Stress has been shown to have a significant impact on the structure and function of the hippocampus (McEwen et al., 2016). Chronic stress exposure has been found to cause shrinkage of dendrites of hippocampal CA3 and dentate gyrus neurons, as well as loss of spines in CA1, which may contribute to the cognitive deficits observed in stress-related disorders (Kim et al., 2015; McEwen et al., 2016). As expected, chronic and acute stress reduced the hippocampal neuron population, consistent with stress-induced structural alterations in this region (McEwen & Seeman, 1999; Chenani et al., 2022). Intriguingly, the chronic stress and yohimbine group showed greater neuronal populations versus chronic stress alone, suggesting a neuroprotective effect of noradrenergic signalling (Arnsten & Li, 2005). The increased expression of orexin receptor type-2 (OXr2) observed in a previous study (unpublished data) following electric shock acute stress may be responsible for the effect observed in this study, indicating a neuroprotective mechanism. Future studies may need to use a different stress model for the acute condition to understand better the interplay of stress and the noradrenergic system in the hippocampus.

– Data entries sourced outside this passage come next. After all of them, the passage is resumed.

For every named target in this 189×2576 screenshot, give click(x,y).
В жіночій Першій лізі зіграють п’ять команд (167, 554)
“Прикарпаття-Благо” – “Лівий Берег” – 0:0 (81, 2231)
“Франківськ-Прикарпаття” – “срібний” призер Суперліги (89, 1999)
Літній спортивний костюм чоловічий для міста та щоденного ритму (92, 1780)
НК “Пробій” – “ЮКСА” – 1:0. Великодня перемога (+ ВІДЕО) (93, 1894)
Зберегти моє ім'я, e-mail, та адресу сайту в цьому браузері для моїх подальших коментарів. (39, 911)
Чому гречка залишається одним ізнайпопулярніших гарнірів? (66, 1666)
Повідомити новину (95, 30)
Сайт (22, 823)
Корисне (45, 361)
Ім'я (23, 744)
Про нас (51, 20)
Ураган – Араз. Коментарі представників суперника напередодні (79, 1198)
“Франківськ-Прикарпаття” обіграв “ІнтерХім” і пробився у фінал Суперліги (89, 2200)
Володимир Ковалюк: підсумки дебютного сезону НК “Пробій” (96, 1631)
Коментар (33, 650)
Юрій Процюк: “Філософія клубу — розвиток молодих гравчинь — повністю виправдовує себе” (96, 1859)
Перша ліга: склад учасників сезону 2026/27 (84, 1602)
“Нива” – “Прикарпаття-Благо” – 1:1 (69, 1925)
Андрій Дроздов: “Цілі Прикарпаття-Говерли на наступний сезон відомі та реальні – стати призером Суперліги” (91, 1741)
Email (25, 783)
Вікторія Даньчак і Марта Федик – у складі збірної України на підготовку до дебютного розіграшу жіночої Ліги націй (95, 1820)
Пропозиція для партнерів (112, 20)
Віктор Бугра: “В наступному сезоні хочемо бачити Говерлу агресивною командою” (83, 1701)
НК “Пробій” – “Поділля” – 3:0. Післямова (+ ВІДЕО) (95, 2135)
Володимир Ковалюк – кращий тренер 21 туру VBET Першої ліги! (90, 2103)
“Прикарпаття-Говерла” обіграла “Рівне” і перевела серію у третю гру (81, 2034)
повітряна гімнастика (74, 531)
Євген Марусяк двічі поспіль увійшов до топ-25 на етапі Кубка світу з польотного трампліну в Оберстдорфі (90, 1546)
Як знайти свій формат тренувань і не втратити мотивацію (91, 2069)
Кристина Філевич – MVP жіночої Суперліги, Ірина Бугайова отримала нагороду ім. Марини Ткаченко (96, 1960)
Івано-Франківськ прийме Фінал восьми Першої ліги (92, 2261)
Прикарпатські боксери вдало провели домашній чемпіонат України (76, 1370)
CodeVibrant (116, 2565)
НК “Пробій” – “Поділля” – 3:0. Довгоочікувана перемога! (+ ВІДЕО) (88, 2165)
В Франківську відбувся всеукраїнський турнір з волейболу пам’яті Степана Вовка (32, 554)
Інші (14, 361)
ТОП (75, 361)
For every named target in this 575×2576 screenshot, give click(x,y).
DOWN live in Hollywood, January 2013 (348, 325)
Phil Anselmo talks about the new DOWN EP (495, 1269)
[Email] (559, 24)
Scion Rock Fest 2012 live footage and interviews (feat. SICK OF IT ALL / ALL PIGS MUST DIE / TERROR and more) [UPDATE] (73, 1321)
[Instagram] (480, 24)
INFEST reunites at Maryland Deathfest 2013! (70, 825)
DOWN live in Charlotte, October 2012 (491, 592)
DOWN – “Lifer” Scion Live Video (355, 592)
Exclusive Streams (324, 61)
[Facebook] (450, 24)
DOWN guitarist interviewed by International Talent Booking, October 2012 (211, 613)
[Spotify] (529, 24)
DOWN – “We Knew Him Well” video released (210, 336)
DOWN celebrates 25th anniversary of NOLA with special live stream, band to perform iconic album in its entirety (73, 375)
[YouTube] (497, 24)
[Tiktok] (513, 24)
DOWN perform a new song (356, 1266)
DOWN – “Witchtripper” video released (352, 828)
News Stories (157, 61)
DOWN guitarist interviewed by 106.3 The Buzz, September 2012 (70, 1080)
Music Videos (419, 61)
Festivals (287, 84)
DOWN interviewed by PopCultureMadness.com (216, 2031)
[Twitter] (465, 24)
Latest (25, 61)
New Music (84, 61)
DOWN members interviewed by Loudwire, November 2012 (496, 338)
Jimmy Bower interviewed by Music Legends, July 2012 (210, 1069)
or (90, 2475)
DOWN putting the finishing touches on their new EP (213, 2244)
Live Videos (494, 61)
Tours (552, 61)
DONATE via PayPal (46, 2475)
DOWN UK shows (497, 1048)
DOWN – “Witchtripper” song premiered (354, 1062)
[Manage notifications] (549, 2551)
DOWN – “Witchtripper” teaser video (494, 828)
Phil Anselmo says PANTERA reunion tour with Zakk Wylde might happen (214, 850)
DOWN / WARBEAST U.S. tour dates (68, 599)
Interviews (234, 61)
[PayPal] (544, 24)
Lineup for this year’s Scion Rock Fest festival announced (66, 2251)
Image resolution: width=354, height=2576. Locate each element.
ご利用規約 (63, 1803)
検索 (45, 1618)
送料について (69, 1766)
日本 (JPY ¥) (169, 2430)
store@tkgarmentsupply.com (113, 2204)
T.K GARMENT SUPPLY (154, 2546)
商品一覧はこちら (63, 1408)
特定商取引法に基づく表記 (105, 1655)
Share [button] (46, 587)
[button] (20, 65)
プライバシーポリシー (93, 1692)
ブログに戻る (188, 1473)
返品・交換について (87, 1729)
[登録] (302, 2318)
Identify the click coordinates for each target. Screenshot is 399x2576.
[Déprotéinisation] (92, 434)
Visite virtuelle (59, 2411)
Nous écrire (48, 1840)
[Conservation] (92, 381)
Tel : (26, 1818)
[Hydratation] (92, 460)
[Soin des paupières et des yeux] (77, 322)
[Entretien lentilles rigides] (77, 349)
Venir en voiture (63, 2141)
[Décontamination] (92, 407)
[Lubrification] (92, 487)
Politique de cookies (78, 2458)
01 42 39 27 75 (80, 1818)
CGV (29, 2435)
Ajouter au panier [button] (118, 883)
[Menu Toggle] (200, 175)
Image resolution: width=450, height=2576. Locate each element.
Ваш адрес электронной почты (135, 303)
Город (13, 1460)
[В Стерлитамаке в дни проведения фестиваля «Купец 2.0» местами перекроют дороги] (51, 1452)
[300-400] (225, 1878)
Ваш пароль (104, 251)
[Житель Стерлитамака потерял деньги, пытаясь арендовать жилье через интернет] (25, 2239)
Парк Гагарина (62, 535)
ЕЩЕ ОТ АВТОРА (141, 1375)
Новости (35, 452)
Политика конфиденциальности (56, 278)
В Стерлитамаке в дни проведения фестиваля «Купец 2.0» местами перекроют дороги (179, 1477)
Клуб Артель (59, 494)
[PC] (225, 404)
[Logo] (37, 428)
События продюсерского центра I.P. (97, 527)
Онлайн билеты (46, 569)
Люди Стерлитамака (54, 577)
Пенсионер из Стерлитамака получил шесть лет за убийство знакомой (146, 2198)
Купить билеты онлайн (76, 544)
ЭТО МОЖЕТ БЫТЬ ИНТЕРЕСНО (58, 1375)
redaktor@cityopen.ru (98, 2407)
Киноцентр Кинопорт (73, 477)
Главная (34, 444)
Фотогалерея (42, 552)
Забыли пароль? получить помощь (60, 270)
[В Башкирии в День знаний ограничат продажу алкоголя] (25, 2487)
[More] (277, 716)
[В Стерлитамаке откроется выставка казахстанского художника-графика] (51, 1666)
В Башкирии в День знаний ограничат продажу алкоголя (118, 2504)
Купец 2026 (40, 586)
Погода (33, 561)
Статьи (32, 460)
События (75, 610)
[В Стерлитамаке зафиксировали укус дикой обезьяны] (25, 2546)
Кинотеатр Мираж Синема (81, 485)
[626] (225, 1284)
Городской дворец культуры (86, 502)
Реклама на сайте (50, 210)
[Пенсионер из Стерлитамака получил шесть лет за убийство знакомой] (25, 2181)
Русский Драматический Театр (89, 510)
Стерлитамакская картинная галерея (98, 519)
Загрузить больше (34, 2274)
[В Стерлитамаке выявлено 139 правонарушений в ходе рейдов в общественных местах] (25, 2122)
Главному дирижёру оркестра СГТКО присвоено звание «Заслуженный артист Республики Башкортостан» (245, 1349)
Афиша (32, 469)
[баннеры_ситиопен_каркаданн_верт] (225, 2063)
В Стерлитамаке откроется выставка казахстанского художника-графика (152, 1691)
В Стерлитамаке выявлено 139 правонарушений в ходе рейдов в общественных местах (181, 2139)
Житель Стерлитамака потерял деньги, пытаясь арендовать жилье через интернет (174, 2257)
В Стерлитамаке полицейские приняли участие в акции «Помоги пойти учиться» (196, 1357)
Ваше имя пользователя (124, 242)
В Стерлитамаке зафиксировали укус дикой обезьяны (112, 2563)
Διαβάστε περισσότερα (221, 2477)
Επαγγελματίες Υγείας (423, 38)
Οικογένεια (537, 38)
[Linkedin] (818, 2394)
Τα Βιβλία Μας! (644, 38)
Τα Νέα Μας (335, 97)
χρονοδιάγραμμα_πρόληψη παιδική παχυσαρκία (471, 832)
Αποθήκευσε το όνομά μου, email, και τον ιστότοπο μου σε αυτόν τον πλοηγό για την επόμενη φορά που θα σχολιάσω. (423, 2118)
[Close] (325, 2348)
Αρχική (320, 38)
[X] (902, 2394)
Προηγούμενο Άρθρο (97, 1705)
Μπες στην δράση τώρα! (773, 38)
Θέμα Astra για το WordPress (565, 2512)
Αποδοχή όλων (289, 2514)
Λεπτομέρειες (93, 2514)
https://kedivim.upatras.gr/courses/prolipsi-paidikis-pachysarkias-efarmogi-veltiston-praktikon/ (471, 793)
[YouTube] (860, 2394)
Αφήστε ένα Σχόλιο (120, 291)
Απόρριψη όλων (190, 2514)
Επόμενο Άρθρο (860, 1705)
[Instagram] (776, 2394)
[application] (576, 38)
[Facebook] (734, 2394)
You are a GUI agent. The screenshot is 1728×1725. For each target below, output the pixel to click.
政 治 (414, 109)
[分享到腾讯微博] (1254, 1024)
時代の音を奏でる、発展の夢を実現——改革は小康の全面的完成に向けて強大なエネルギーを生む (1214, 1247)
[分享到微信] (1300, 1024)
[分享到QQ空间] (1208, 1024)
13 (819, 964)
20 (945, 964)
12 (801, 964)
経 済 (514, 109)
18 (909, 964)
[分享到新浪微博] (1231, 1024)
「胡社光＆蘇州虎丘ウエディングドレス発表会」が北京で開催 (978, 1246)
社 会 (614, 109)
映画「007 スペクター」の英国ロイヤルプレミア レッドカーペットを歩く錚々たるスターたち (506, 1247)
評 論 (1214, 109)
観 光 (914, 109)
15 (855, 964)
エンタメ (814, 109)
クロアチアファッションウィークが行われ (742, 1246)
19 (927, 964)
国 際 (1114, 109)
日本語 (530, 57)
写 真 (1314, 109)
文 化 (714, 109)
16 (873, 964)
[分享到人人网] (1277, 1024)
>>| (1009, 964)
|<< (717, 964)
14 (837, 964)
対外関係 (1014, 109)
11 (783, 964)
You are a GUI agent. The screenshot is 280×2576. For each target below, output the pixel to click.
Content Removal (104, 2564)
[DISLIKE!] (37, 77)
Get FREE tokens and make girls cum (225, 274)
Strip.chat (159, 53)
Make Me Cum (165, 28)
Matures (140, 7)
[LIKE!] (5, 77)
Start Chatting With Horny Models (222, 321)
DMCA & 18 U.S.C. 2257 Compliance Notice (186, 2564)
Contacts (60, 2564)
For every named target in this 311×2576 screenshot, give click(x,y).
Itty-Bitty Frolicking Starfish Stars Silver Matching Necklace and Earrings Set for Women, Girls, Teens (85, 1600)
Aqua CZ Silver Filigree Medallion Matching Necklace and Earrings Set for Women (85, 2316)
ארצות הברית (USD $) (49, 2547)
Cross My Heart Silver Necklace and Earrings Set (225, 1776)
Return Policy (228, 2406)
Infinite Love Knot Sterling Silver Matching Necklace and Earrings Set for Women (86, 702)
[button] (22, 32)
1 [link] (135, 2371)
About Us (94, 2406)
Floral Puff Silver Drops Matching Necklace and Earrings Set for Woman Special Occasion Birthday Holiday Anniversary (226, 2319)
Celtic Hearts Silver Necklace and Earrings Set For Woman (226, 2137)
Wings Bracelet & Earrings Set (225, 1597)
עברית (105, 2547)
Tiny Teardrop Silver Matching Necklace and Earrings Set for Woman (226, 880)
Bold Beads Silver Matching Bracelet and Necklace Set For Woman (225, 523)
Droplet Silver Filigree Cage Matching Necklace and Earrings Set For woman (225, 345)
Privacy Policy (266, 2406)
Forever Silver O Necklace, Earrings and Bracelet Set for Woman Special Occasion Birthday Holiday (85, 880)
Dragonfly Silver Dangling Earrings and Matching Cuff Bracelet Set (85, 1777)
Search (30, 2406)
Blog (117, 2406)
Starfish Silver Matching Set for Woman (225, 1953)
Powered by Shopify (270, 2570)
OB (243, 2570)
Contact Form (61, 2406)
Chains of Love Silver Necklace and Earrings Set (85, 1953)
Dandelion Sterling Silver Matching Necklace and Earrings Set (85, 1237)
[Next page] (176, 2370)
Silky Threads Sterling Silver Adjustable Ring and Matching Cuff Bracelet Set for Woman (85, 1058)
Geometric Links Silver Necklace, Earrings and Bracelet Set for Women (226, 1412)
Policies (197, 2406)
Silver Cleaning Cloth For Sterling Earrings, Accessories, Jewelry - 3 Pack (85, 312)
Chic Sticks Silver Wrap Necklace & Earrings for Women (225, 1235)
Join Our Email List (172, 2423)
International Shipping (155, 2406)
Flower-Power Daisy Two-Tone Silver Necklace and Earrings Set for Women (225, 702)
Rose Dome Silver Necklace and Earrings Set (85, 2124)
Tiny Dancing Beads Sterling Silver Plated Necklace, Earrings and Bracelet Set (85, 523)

Overall, chronic stress, as the selected stress model, elicited an increase in HPA activity, orexin and glucocorticoid expression profiles, and a reduction of structural neuronal changes aligned with prior research. Unique findings emerged when examining interactions between chronic stress and noradrenergic stimulation. The combination revealed potential compensatory mechanisms not seen with either factor alone, including modulation of prepro-OX levels, orexin receptor expression, glucocorticoid receptor expression, and hippocampal neuronal viability.